● PASSAGE PROVIDED
+ + + +

This book examines how Christian faith has historically impacted the notion of Nous or divine mind in Western thought up to and including the present moment.   Christian faith is seen to have inaugurated an essential transformation over time of the ancient notion of divine mind and of thought in general.  Beginning with an examination of Aristotle's notion of essence, Plato's creation myth in the Timaeus, and Plotinus' One, it is shown how faith in the hands of Augustine and Aquinas fundamentally reshaped western thought and made possible in the modern period the radical subjectivity of Descartes brought to perfection by Kant and Hegel.  Then the strenuous counter-thinking of Kierkegaard, Nietzsche, and Levinas is closely compared to its disarming alternative, the thinking of Jefferson, Emerson, and C.S. Peirce, the father of American pragmatism.  In the end, what is demonstrated is how faith in the Incarnation has had the radically surprising effect of perfectly incarnating thought itself, so that thought at the beginning of the third millennium--beyond both Hegel and Peirce--has become for the first time the very form of the essentially new world in which we live.

+ + + +

● SUPPLIED RECORDS
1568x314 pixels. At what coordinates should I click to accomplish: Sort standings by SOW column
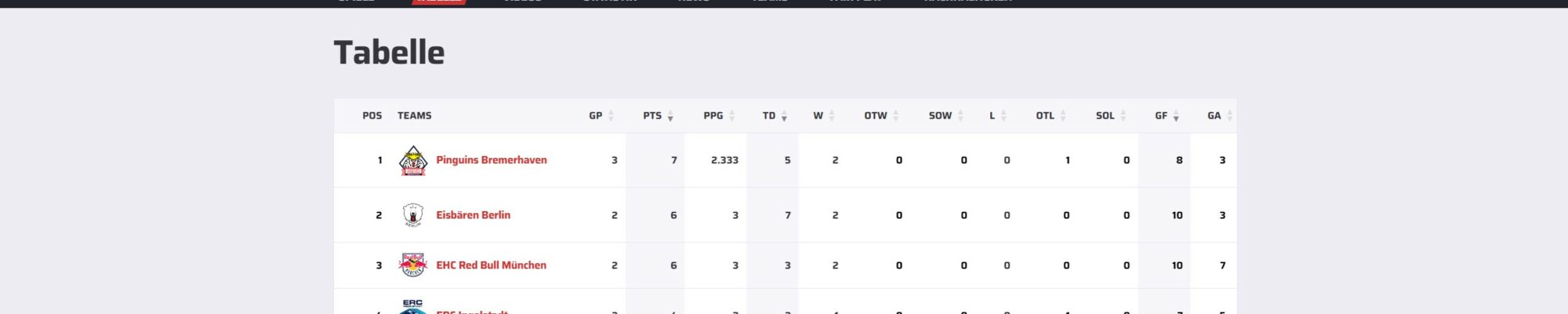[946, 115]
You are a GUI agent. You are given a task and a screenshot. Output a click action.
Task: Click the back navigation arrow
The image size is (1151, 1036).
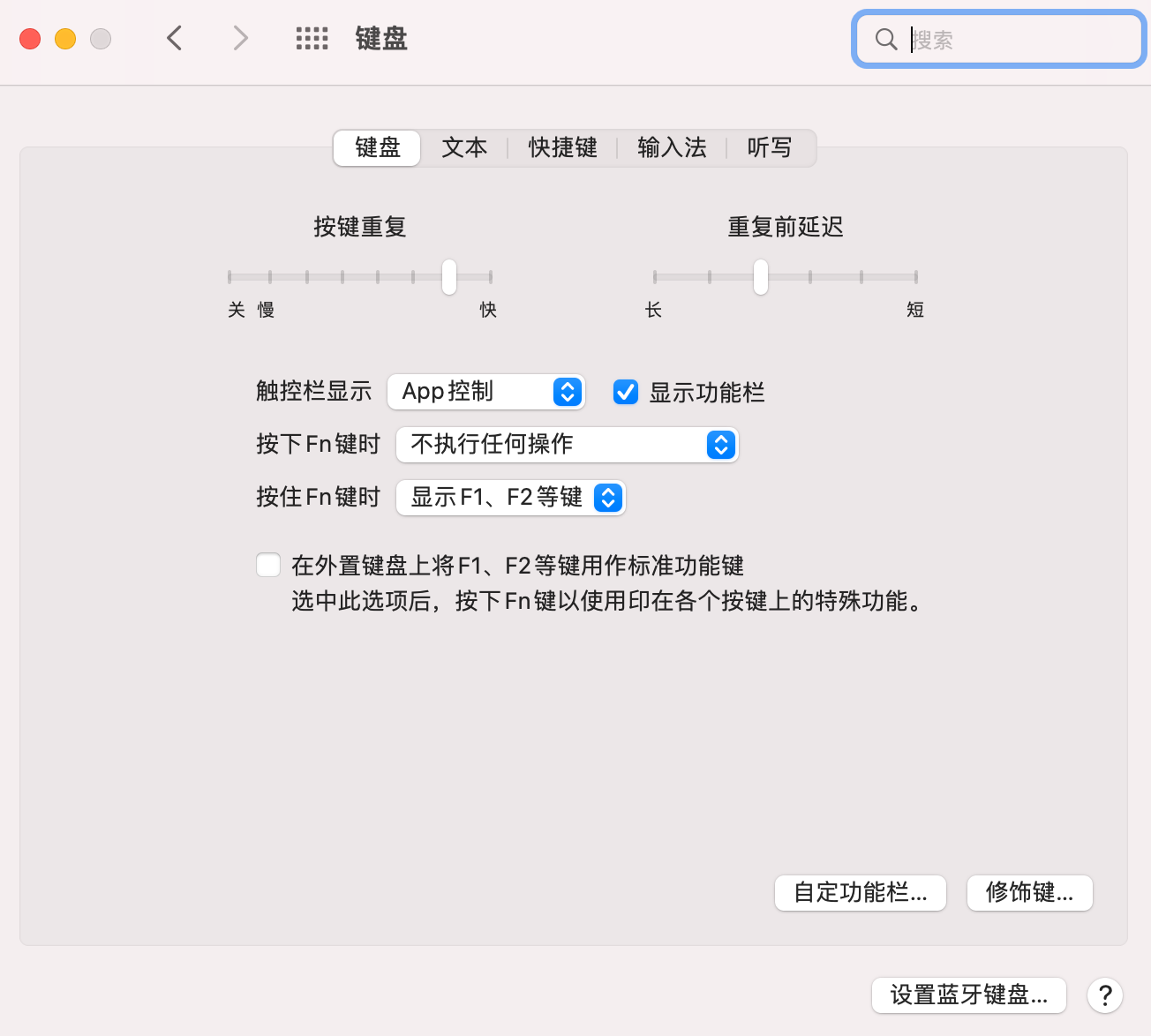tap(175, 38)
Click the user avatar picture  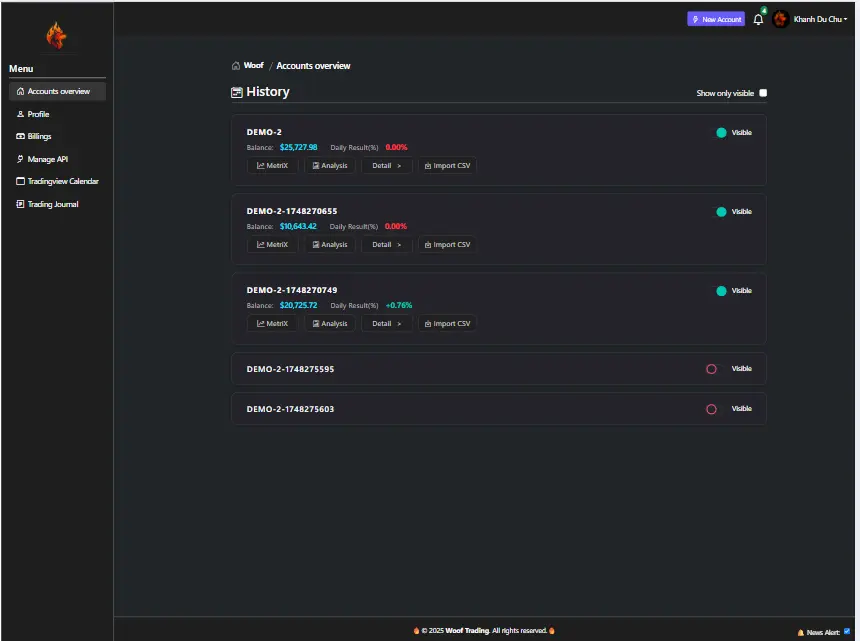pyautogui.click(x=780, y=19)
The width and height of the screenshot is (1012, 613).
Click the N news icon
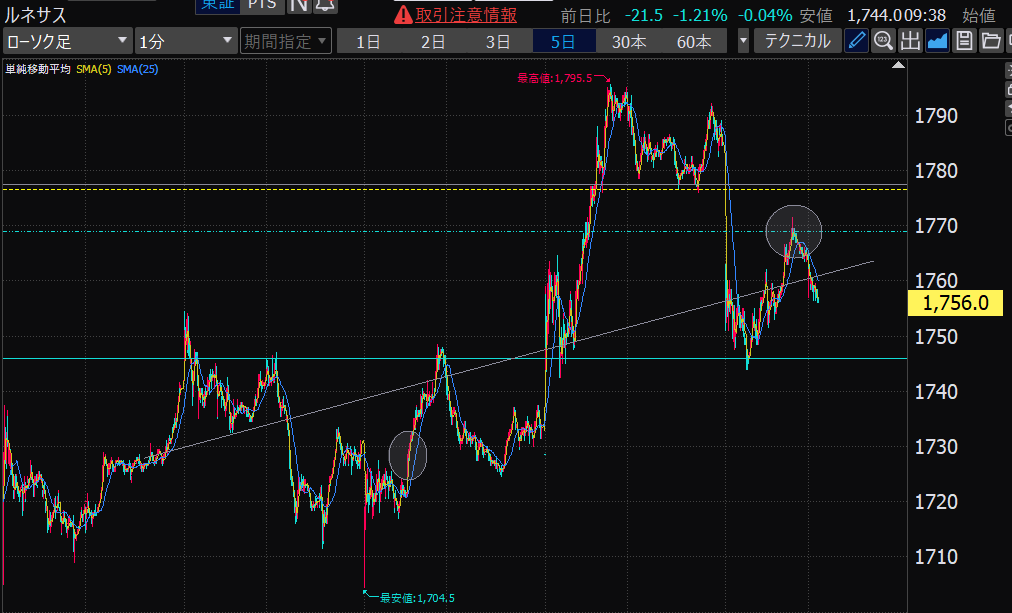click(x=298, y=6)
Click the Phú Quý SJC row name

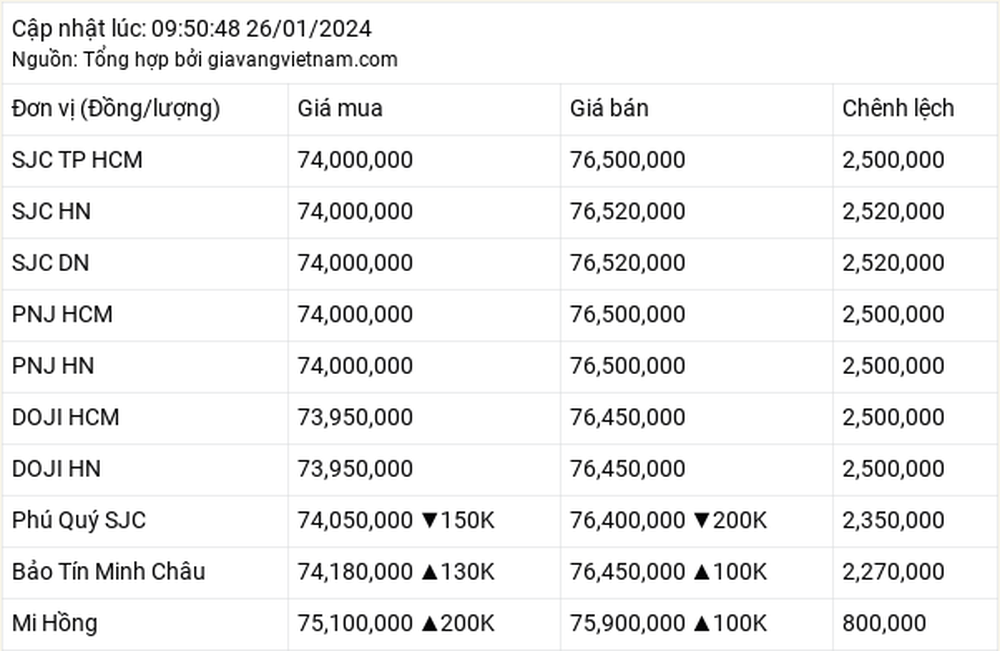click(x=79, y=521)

+ + + +

Continue the book description about Christian faith and the idea of divine mind, starting right after its last sentence.

● ANSWER FOR THIS EXERCISE
Contents

Preface

Chapter 1     Creation Ex Nihilo and the Aristotelian Essence

Chapter 2     Descartes and The Image of God

Chapter 3     Kant, Hegel, and The Proof of God

Chapter 4     Kierkegaard and The Absurdity of Faith

Chapter 5     Jefferson, Emerson, and The Incarnate Word

Chapter 6     Nietzsche, Levinas, and The Death of God

Chapter 7     The Logic of Faith, or, Beyond Modernity

Appendix      Thinking in the Third Millennium: Looking Without
                      the Looking Glass

Index


D.G. Leahy is the author of Beyond Sovereignty: A New Global Ethics and Morality; The Cube Unlike All Others; Foundation: Matter the Body Itself; and Novitas Mundi: Perception of the History of Being.  He is formerly Research Consultant to the Skin Sciences Institute, Children's Hospital Research Foundation, University of Cincinnati. He was tenured in Classics and has taught Religious Studies at New York University and is former Distinguished Visiting Professor of Philosophy at Loyola University Maryland.